*** DATA PROVIDED ***
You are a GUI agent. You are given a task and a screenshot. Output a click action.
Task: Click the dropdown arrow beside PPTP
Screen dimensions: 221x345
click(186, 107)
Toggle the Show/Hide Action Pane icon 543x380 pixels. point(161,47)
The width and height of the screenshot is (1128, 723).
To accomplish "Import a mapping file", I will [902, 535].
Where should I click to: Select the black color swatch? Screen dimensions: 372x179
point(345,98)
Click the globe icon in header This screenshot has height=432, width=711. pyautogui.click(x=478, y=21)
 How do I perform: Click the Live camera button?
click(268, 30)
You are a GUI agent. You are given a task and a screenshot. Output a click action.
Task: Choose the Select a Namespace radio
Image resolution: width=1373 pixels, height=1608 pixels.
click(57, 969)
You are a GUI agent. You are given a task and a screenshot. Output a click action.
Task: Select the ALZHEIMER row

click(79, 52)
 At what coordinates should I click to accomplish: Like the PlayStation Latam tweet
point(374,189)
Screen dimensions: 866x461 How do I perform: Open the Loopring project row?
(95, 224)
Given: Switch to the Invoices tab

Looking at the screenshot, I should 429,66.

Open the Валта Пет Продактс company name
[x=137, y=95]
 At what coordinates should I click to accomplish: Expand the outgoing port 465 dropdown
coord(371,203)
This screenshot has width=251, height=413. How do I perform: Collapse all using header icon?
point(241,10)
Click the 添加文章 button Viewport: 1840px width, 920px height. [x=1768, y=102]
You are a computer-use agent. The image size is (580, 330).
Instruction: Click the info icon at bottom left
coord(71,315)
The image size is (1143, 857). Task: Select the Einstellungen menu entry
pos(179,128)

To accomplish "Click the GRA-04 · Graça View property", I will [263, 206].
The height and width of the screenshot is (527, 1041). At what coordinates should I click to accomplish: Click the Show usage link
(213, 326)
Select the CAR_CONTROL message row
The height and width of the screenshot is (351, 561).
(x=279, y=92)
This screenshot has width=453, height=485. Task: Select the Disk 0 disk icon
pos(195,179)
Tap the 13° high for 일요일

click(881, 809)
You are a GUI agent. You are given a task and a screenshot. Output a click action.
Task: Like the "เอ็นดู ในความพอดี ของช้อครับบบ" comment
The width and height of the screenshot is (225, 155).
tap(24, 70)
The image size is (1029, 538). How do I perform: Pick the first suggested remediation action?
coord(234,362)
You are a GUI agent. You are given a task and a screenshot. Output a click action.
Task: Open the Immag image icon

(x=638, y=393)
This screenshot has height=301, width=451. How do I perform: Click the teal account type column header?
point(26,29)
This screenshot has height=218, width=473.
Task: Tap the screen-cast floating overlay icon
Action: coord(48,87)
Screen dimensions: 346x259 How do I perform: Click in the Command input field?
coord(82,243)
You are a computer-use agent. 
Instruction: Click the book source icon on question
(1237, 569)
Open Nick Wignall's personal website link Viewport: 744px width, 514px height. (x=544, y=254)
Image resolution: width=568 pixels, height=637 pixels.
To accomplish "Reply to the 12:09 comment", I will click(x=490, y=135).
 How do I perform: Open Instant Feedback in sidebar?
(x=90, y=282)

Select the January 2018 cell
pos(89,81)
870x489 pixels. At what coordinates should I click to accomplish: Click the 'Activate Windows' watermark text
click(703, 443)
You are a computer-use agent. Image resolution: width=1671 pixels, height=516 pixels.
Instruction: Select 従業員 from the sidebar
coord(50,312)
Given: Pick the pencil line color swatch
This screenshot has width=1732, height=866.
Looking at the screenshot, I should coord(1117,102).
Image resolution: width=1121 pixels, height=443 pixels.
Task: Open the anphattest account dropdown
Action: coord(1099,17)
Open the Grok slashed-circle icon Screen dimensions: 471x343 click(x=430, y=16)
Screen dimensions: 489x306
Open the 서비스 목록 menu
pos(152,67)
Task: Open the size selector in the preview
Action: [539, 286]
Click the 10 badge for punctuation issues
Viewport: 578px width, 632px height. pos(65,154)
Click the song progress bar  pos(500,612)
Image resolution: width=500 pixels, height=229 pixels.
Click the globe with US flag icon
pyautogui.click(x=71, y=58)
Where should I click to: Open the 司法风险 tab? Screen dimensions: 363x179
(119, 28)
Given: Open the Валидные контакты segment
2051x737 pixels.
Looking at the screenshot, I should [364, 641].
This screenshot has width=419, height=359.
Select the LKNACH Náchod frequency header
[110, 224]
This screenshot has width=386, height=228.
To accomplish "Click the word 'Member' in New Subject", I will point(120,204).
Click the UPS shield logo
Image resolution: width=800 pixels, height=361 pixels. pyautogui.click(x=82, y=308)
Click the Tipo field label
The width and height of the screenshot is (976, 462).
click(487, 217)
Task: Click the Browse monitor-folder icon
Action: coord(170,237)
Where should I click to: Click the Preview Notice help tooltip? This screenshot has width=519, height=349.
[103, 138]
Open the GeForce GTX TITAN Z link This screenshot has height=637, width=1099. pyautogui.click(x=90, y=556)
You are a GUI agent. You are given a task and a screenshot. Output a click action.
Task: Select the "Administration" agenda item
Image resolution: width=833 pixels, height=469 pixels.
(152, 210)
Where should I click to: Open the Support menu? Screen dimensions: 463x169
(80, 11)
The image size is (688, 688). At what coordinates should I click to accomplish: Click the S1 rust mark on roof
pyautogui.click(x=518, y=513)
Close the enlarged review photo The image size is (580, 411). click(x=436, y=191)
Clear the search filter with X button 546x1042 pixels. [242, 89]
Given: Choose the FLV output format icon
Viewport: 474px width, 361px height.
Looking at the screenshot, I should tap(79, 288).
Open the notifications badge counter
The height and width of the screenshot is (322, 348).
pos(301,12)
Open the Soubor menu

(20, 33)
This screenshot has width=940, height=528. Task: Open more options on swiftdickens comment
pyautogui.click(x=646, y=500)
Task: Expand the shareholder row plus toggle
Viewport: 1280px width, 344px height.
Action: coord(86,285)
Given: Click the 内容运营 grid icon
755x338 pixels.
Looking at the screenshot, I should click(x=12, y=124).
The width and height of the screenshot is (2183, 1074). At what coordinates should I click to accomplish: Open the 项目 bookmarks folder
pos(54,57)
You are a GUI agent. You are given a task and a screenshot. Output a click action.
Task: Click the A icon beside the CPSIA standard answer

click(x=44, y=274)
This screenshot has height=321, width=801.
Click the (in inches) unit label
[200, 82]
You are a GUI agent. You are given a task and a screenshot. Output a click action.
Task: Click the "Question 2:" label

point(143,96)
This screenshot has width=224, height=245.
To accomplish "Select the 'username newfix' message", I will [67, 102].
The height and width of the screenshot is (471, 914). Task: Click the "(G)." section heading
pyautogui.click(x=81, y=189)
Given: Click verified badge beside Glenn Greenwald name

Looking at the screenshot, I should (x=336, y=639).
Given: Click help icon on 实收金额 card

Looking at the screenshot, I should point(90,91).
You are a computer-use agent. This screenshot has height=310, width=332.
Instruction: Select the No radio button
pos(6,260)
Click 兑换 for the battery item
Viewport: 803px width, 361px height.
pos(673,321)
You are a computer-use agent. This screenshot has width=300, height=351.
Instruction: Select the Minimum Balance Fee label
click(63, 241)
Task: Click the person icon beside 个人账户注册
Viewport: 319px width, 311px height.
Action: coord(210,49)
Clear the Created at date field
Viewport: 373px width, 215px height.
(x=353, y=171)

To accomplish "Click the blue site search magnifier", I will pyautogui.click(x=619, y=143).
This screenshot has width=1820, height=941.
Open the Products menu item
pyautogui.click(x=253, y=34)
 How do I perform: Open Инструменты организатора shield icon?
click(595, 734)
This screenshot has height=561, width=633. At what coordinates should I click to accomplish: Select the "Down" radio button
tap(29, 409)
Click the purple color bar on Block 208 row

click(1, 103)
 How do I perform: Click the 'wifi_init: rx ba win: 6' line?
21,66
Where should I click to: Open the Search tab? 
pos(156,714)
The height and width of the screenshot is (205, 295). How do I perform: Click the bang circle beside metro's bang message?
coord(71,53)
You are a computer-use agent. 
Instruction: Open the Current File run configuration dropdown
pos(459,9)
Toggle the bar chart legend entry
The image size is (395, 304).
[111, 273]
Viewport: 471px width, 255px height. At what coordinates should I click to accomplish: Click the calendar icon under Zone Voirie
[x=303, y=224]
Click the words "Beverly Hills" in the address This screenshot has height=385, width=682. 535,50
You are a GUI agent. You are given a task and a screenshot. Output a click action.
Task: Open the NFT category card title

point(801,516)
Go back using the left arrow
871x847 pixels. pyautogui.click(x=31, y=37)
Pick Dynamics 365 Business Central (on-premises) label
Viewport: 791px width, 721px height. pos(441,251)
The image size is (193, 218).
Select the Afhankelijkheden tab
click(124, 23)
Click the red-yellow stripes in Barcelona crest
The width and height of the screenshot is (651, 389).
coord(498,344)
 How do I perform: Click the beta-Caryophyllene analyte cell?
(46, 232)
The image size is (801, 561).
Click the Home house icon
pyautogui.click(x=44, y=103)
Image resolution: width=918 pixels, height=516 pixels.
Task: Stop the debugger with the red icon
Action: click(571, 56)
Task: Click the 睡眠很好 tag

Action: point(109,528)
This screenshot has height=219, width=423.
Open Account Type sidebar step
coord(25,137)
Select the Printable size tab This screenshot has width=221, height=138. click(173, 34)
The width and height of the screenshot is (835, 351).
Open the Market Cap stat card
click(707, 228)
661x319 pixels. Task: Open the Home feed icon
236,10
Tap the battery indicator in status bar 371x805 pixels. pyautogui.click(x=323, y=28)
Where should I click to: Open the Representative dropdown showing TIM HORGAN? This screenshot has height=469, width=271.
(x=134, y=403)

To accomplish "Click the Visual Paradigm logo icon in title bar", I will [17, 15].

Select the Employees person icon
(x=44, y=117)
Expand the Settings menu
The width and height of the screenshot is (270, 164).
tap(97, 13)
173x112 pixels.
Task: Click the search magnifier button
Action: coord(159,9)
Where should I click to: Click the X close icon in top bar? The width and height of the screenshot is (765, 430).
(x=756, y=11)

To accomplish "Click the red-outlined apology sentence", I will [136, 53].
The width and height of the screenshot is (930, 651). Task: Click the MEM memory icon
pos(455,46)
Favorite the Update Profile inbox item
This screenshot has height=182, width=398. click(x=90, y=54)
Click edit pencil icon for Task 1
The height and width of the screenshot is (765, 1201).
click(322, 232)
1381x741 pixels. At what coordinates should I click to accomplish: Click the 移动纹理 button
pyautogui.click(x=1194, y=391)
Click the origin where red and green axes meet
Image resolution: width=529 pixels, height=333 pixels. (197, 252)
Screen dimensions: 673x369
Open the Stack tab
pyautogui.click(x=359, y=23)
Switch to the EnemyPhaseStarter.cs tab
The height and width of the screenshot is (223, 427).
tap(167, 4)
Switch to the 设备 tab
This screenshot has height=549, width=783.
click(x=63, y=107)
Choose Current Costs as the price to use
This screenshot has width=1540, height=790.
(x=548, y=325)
*** End of DATA PROVIDED ***
Please find every line in the records that contains the word "will", and copy it out.

To accomplish "Import a mapping file", I will [902, 535].
To accomplish "Click the GRA-04 · Graça View property", I will [263, 206].
To accomplish "Reply to the 12:09 comment", I will click(x=490, y=135).
To accomplish "Click the word 'Member' in New Subject", I will point(120,204).
To accomplish "Select the 'username newfix' message", I will [67, 102].
To accomplish "Click the blue site search magnifier", I will pyautogui.click(x=619, y=143).
To accomplish "Click the Visual Paradigm logo icon in title bar", I will [17, 15].
To accomplish "Click the red-outlined apology sentence", I will [136, 53].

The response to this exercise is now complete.